Feedbacks between chemical and mechanical processes in the lithosphere
Deformation and fluid interactions are important catalysts for metamorphism. However, the exact nature and feedbacks between syndeformational metamorphism and metasomatism remains poorly constrained and has important implications for the behavior of currently deforming crust within inaccessible portions of the earth.
I have several projects under way that investigate strain localization, metamorphism, and fluid flow at various scales from the cm to the km.
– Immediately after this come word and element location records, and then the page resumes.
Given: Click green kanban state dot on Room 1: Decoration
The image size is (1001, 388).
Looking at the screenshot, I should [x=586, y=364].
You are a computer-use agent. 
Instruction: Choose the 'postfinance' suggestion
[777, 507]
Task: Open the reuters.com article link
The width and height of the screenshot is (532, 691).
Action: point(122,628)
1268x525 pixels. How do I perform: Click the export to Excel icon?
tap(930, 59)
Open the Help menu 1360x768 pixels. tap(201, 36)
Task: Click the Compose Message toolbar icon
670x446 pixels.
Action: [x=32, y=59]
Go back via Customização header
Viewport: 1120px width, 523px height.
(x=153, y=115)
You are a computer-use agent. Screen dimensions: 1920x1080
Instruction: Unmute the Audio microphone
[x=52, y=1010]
For example, see our recent study, currently in press at the Journal of Metamorphic Geology. This work details the feedbacks between fluid flow, strain localization, metamorphism, and metasomatism within deep crustal mafic shear zones. (Condit & Mahan, 2017)
Broad patterns of orogenic growth
Understanding the spacio-temporal patterns of deformation and metamorphism during a collisional event yield valuable constraints on orogen growth, geometry and scale. Because many ancient orogens are deeply eroded, we are often limited in our investigations to the deep crustal metamorphic roots of mountain belts.
The 1.8-1.7 Ga Big Sky Orogen is one such example of a deeply eroded and poorly exposed collisional orogen. New geochronologic, petrologic data, when placed within the regional framework of timing, magnitude of deformation, and metamorphism reveal a pattern of foreland-directed propagation of high-grade thermotectonism across the orogen. This is a similar pattern and magnitude to that which has been observed in other major collisional orogens throughout geologic history (Condit et al., 2015, Lithosphere).
Deformation, fabric development and resulting seismic anisotropy
Seismic anisotropy, the directional differences in seismic wave velocity through a medium, is a powerful tool for mapping and identifying inaccessible structures and processes at depth. Within the deep crust, alignment of mineral crystal lattices (strong LPO/CPOs) during deformation or metamorphic phase growth can create strong seismic anisotropy signals within localized high strain zones or areas of pervasive fabric development.
The strength of these anisotropic signals are intimately linked to the production of CPOs (crystallographic preferred orientations), within key anisotropic minerals. In turn, CPO strength is due to the active deformation mechanisms. Thus, detailed studies of deformation mechanisms can be directly linked to the strength of seismic anisotropy.
A component of my current research is focused on constraining the production of CPOs (and thus anisotropy) in amphibole rich tectonites. This is done through a combination of detailed microstructural and EBSD work on natural amphibole rich lower crustal shear zones, and an experimental approach (Coming soon!).